I spent some time on the beach the other day, just listening to the water and watching it crash over the rocks, thinking and meditating. The issue on my mind was heavy: my never-ending cycles of bad habits. I wanted to figure out why I seem to make the same mistakes over and over again. I wanted to understand why I screw up so often, why I get so tongue-tied and stupid, why I can't figure out what I want, why I put myself in the same dead-end situation time and time again. For someone who knows so much about learning, why does it seem that I'm not learning from my experiences?
I decided that I am kind of like that rock. You know, the one that stands a couple of feet out into the water where the waves crash? It makes for a beautiful picture, and, I think, an appropriate metaphor. I am a firmly, deeply, rooted rock. I know that I am strong! Fierce storms and hurricanes and tidal waves and tsunamis have all hit this beach, but my roots go deep and I always come out standing tall.
The thing is, even though I know this truth, there is still a little part of me, deep down, that gets scared and thinks, with each approaching wave, Will this be the one to take me down?
Observing from the outside, it seems like an absurd phenomenon. I mean, I've survived 20-foot tidal waves! The Category 5 hurricane beat me and bruised me but in the end I remained. No crash, however big, or high, or strong, or fast, has been able to take me out. Why would I fear this tiny crest? But to that small part inside, it is a legitimate threat, and it's scary.
The challenge, then, is to look from the outside. If I only focus on the inside, all I will see is the fear. But, if I can step outside myself and recognize the bigger picture, perhaps then I will have the strength to act in spite of it. For that is true courage. Not the absence of fear, but the ability to recognize it and still move forward.

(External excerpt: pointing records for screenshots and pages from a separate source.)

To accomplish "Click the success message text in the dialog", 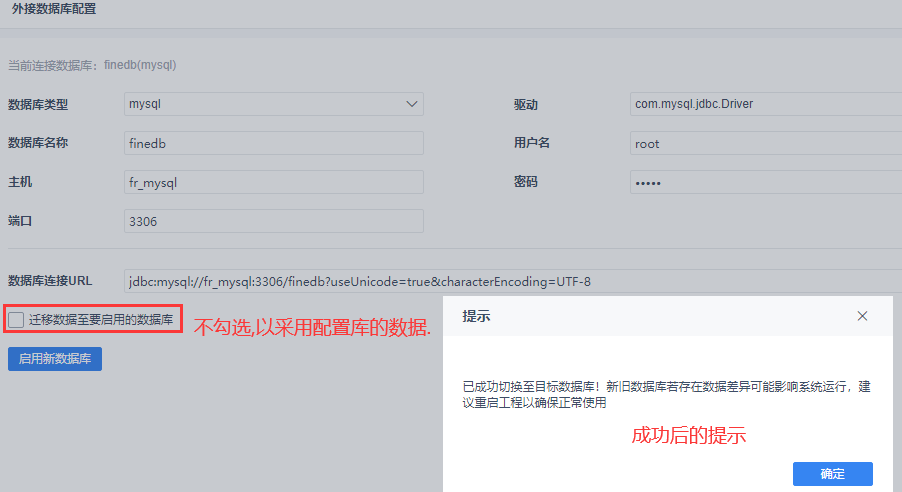I will tap(665, 395).
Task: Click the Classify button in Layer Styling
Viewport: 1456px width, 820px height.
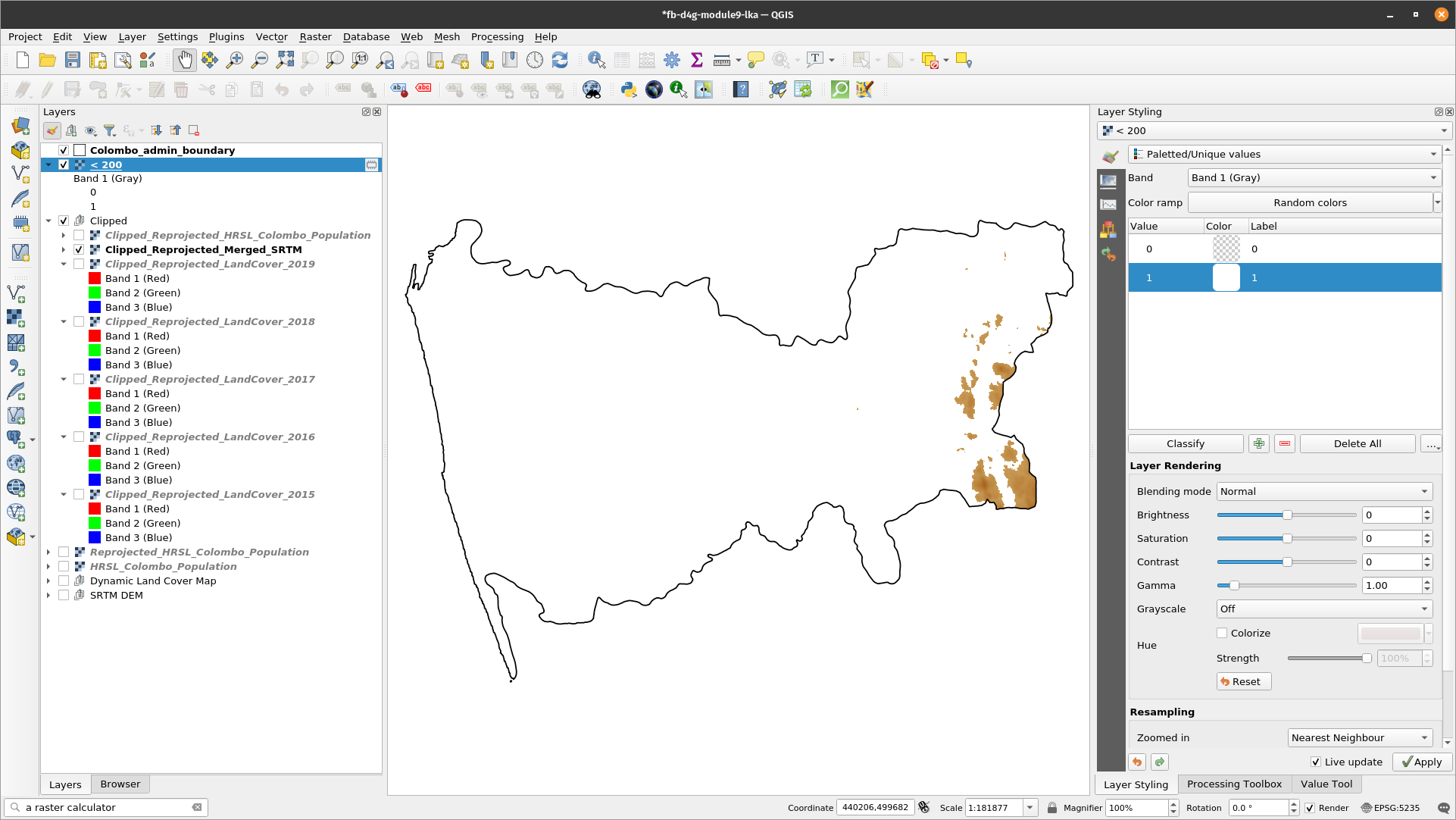Action: point(1186,444)
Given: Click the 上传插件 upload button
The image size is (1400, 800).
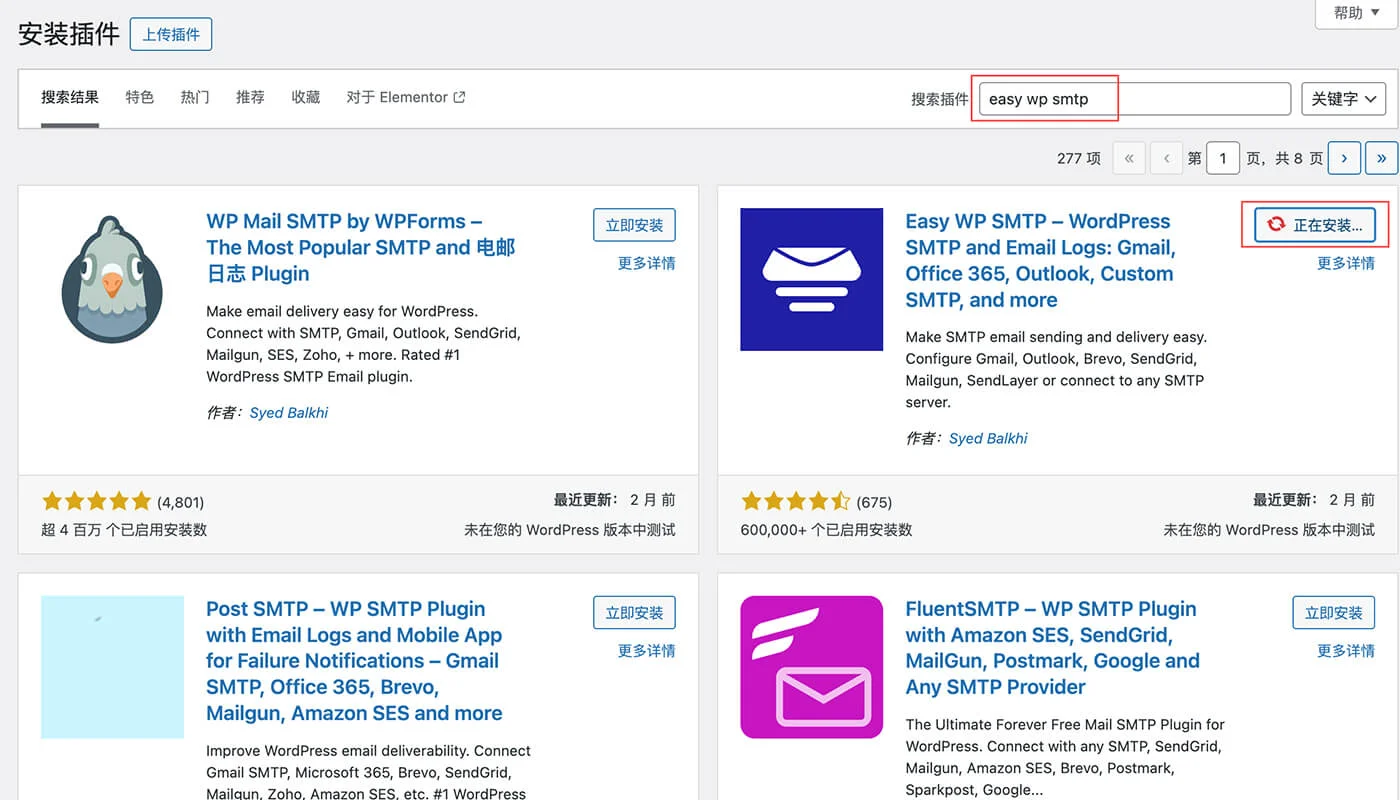Looking at the screenshot, I should tap(170, 34).
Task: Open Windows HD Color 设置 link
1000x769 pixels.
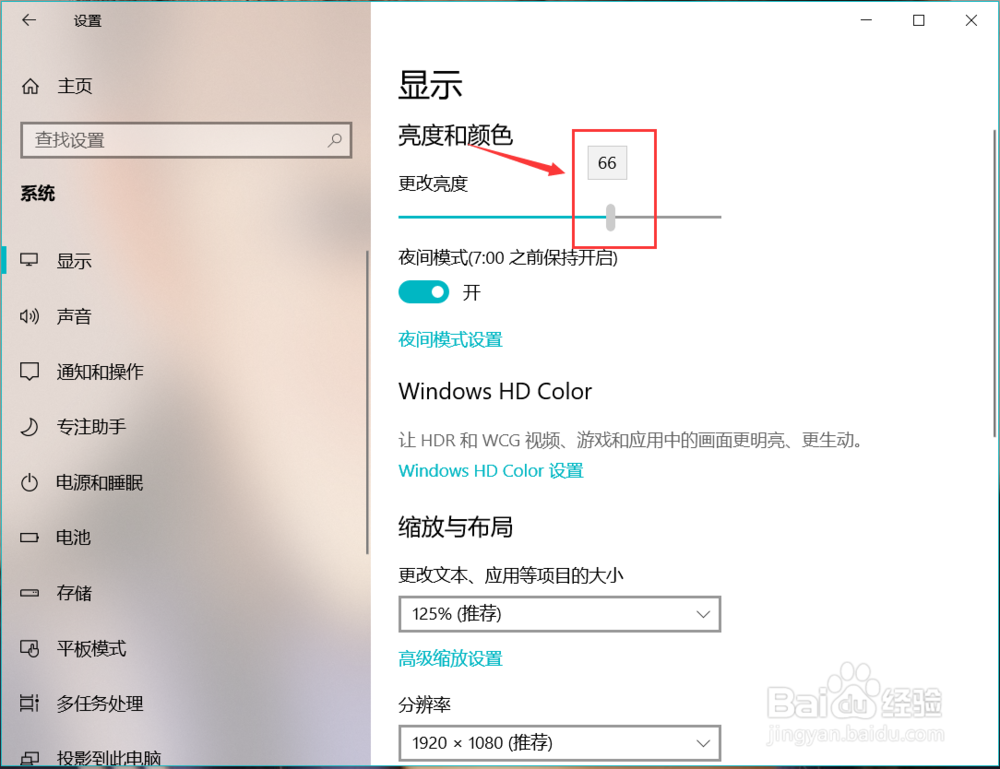Action: coord(491,471)
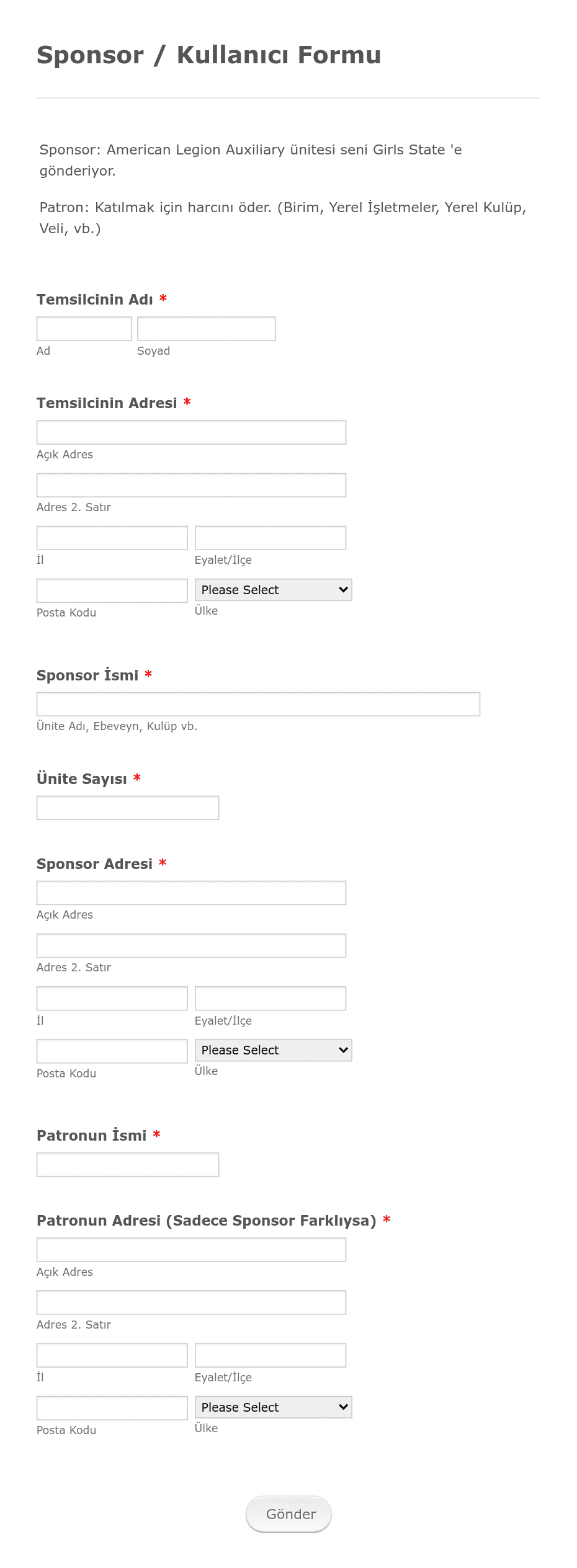Viewport: 577px width, 1568px height.
Task: Open Ülke dropdown in Temsilcinin Adresi
Action: pyautogui.click(x=274, y=590)

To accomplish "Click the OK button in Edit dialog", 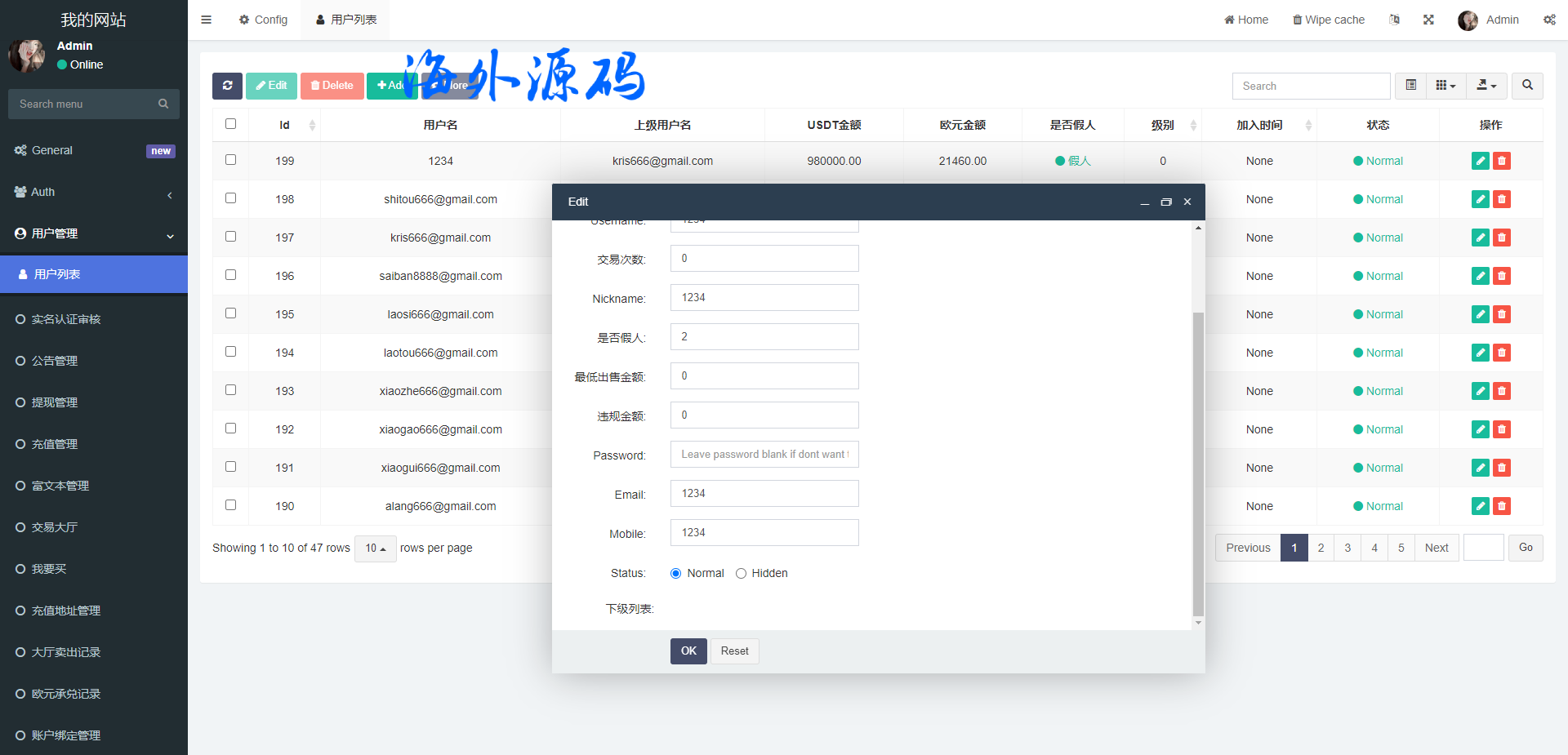I will [x=688, y=651].
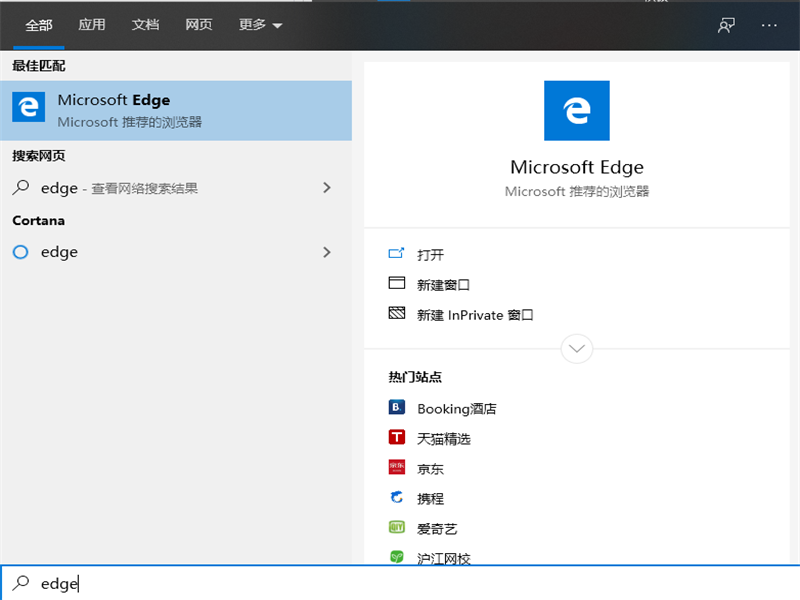
Task: Click the Booking酒店 site icon
Action: [397, 407]
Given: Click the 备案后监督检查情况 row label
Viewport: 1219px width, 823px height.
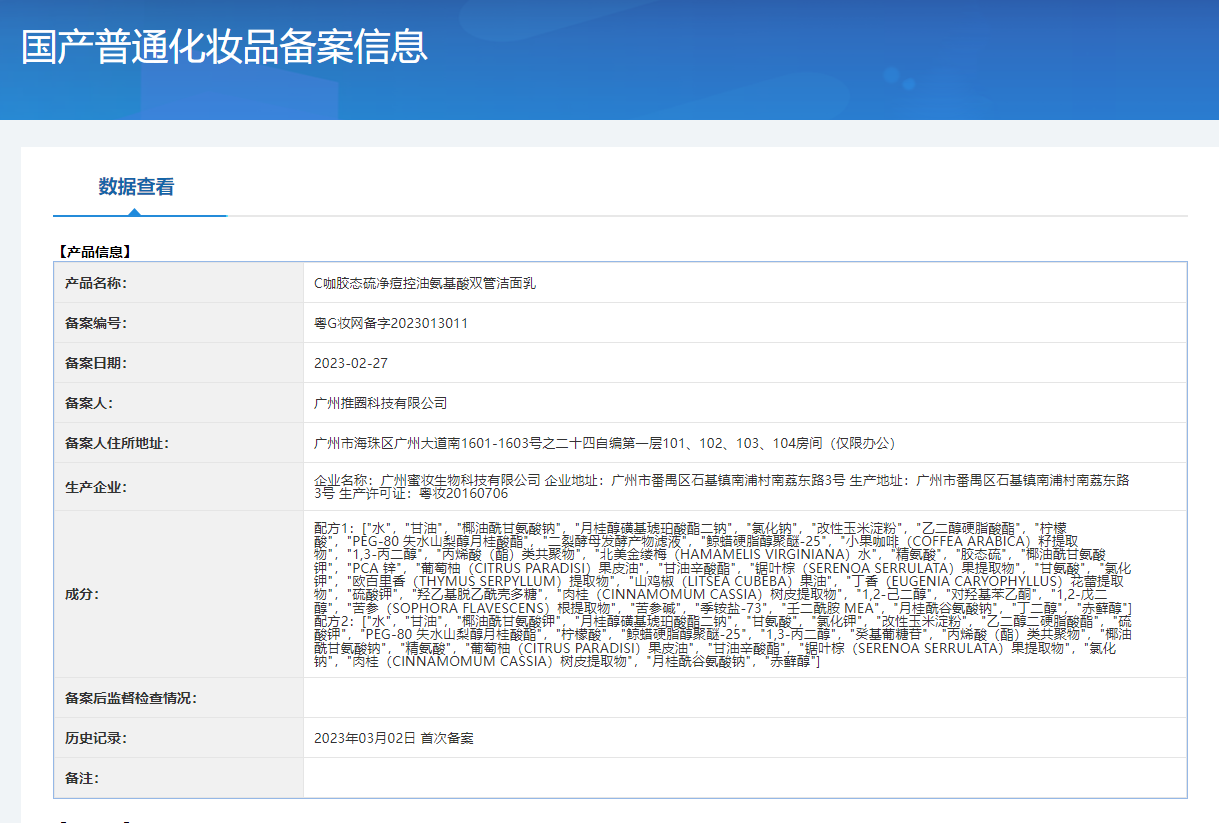Looking at the screenshot, I should (131, 698).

As the sun set, I came to the conclusion that I do not want to let fear control me. It will take all the life and joy out of me if I do. Sure, sometimes life hurts. But if I held back every time something in my life scared me, or held the possibility of hurt, I wouldn't have much of a life at all. And that is not what I want. I want to feel the rush of confidence when I conquer something new. I want to make memories. I want to move mountains. I want to try everything once. Because if I listened to my own advice, I would realize that I'll never know what could be if I never try, and if I never try, I'll always wonder. I don't want to have to sit at the end of my life and wonder what it might have been like. I want to know. And even if it does hurt, I know that I will come out standing, as always, grateful for the experience.